Given that for the first time in a century a United Ireland is a realistic prospect it is appropriate now to look at the economic implications of unification and plan ahead rather than have it arrive suddenly without any forethought.
Every political system is based on a balance between various internal forces and viewpoints. Successful countries go through a problem-solving phase where they identify problems and allocate resources to their timely resolution as they go along. Unsuccessful countries may identify the same problems but internal squabbles, vested interests, lack of seriousness and other factors leave the matters unresolved and a problem for those coming after.
Examples of problem-solving include (i) investing in infrastructure such as road, rail, ports, airports etc to facilitate trade and movement; (ii) creating policies that lead to adequate and affordable housing supply; (iii) investing in the types of education that are future orientated; (iv) managing budgets to ensure resources are allocated correctly; (v) controlling costs in sectors such as health – etc.
A feature of all of the high growth developing countries (e.g. China, India) is that they get most of this right. Low growth developing countries such as Brazil have allowed their political systems to let themselves get diverted from these tasks such that their resources are being allocated for unproductive uses (money is going on salaries and pensions instead of being invested in infrastructure). Many developed countries have also strayed from the problem-solving path and are paying and will continue to pay the price in terms of reduced potential – this is the case with the resource-hogging health system in the US.
The Republic of Ireland has had high growth rates over the last three decades which is due to the rapid internationalisation of the economy. The Republic has got some things right such as investment in education to supply graduates for the industries of the future. However, it lags considerably in infrastructure and housing. There has been hardly any new rail built in a century of independence even though rail is the best solution for urban transport and housing is in short supply and unnecessarily unaffordable. Furthermore, insurance and health costs are out of line. All of these shortcomings are the result of the balance of forces that control the state and give in to various vested interests in keeping things as they are. They are thus subject to political solution.
After Unification there will be a new balance of forces by the addition of the new population but this does not necessarily mean that the Republic’s problems will be addressed. In contrast to the Unification of Germany Ireland will not be creating an industrial holding entity like the Treuhand which laid off some 4 million East German industrial workers after unification since business in Northern Ireland will be able to continue as before. On the other hand, there is the political risk of discontented Unionists working against the new State but it is my view that without a realistic attainable goal (and it’s hard to think what such a goal might be) such protests won’t be sustainable and most of the discontented will leave. Unionism without a State is meaningless.
Currently Northern Ireland manages with a significant budget subsidy from London and the question arises as to whether the Republic of Ireland would be able to afford this level of subsidy after Unification. In my view if the United Kingdom takes responsibility for earned public sectors pensions accrued under its administration then the deficit would be much reduced; that is, pensions in payment and the accrued part for those still in work. Were these to be paid from London a significant part of the deficit would disappear.

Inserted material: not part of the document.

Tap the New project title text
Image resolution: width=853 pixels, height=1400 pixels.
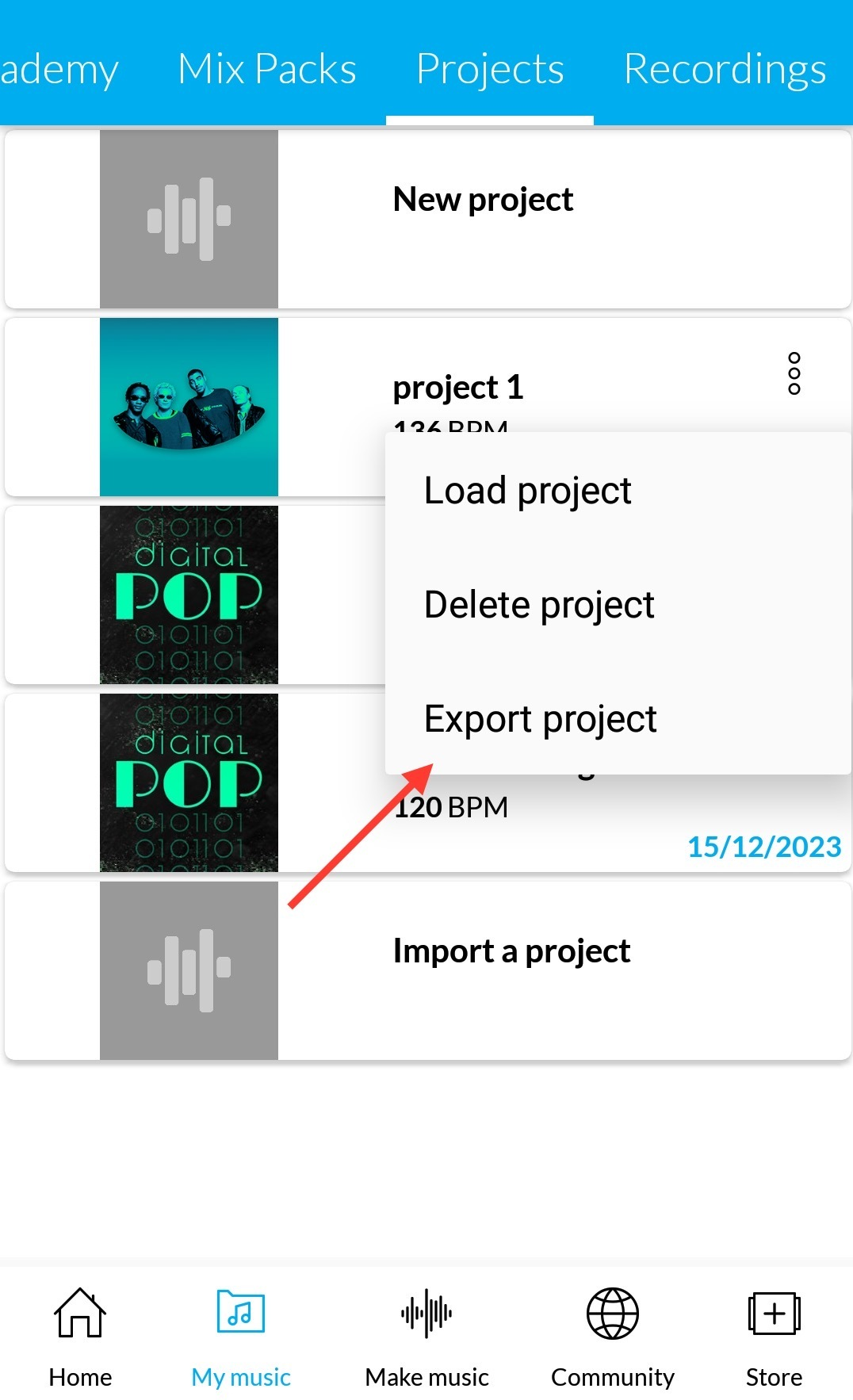(483, 200)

However, to really make Unification work it would be incumbent on the Republic to start to address now the issues which are holding the country back – infrastructure, housing, insurance costs & health costs. There are draft proposals to deal with some of these issues but they have yet to be enacted. The Republic’s political system gives too much weight to small groups so that it is easier to block something than actually get something done. A new Constitution will be required after Unification in order to incorporate the six counties of Northern Ireland and it would be a suitable occasion to alter other aspects of the Constitution that are causing the distortions mentioned above. It would be somewhat akin to tweaking the rules in football or rugby to encourage attack rather than defence.

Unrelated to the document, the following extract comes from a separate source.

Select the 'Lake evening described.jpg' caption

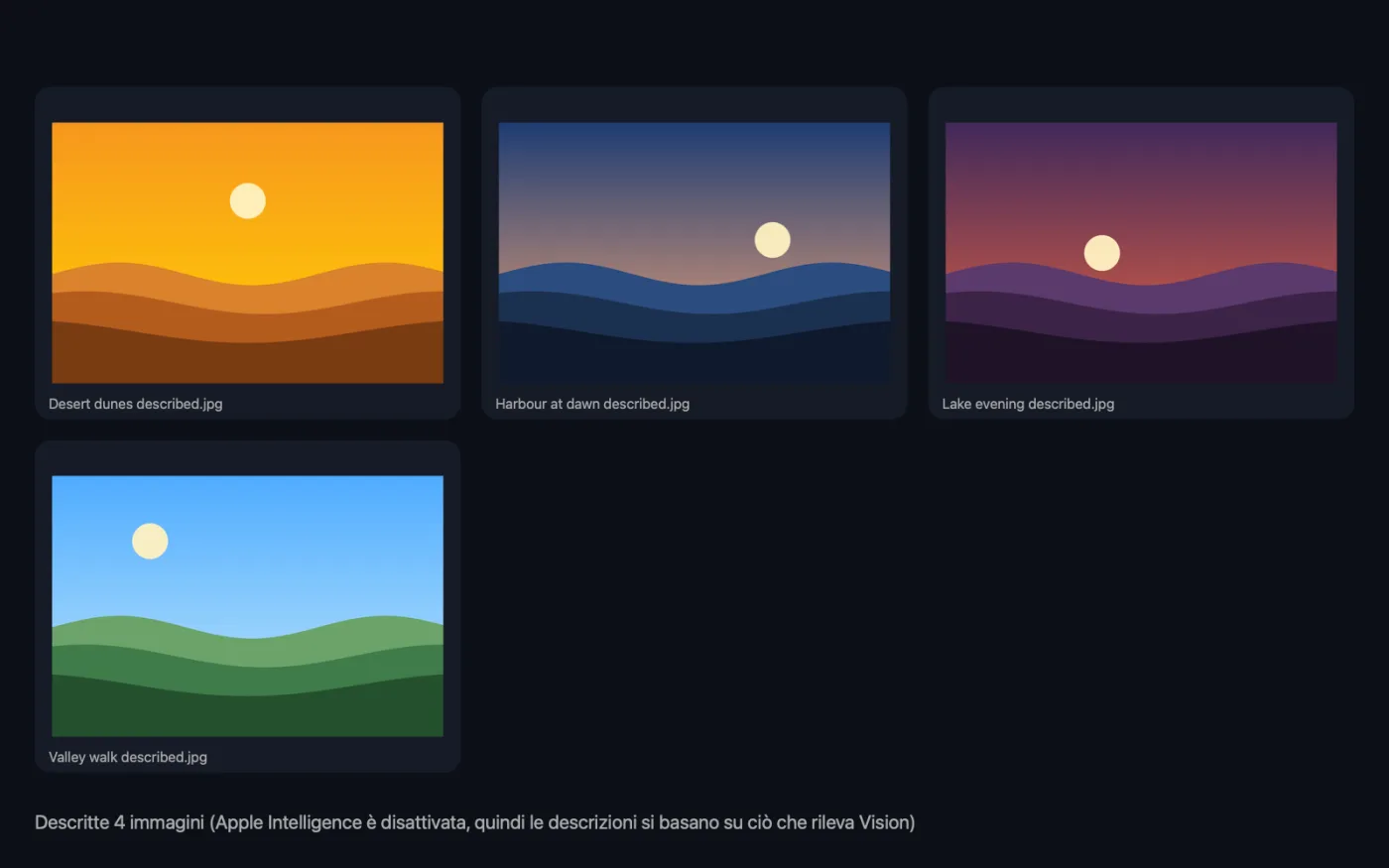pyautogui.click(x=1028, y=404)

Ireland looks too often to the English-speaking countries and would be well served at taking a closer look at how the Continental European countries work, not just superficially but in depth. Ireland would do well to learn from Spain – they have an adequate housing supply due to decades of high- rise high-density urbanisation, far superior rail due to ongoing investment in urban metros and intercity high-speed rail, much cheaper insurance as claims costs are under the control of Parliament rather than the Courts and they spend about half as much on health for similar outcomes as the sector in Ireland has become dominated by vested interests.

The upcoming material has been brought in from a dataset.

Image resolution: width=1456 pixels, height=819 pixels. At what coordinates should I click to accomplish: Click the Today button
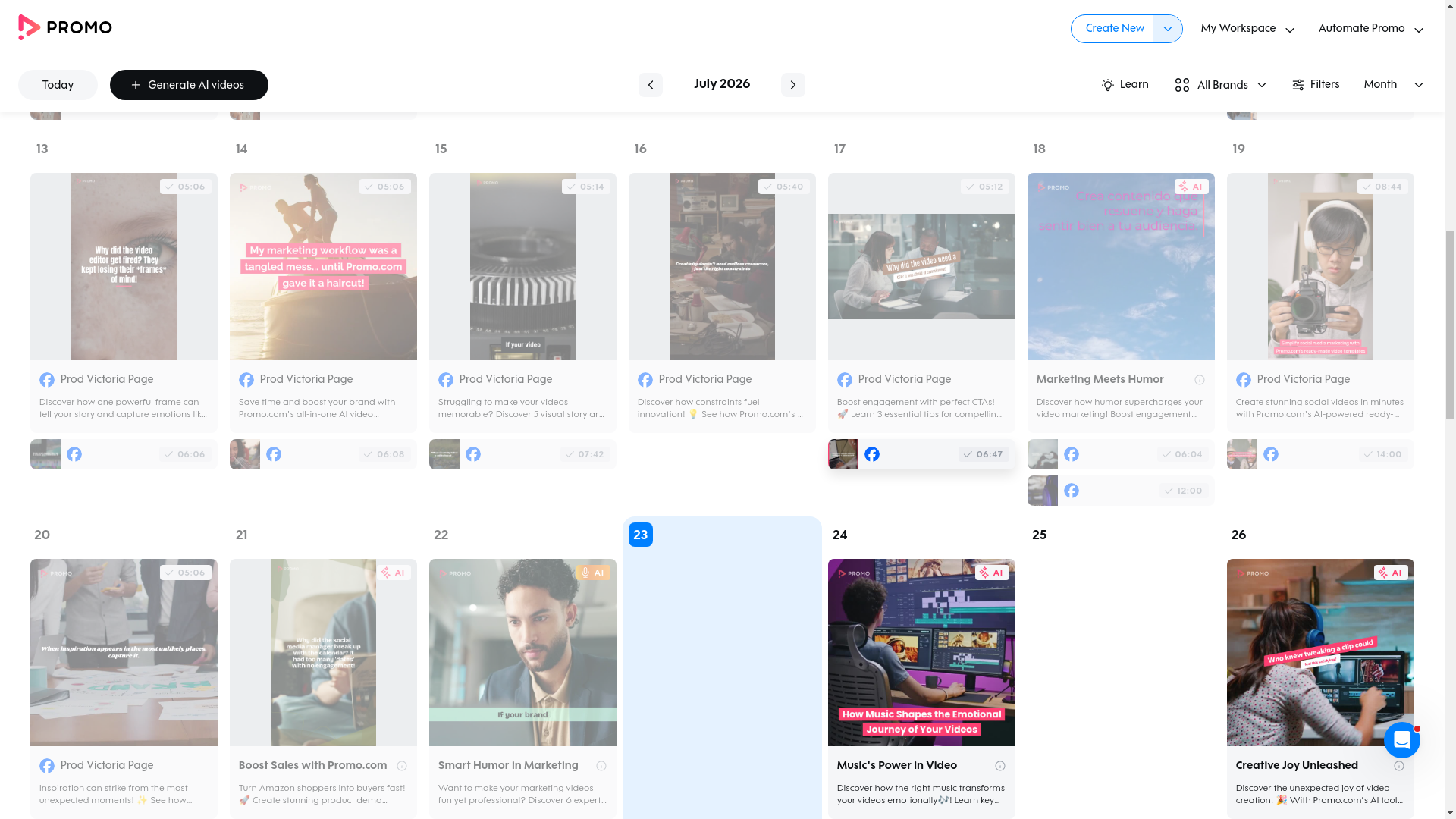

Whereas Northern Ireland a century ago was the only industrialised part of the island much of it’s original industrial base in shipbuilding, linen and textiles has since disappeared. However, a new economy is emerging based on Information, Communications & Technology (ICT) and Med/Pharma and in this respect the numbers employed in these sectors are on a comparable scale to the Republic. Thus, the adjustment post-Unification should be manageable and overall the cost of Unification should be about 20% of the combined GDP provided that the other changes indicated above are implemented.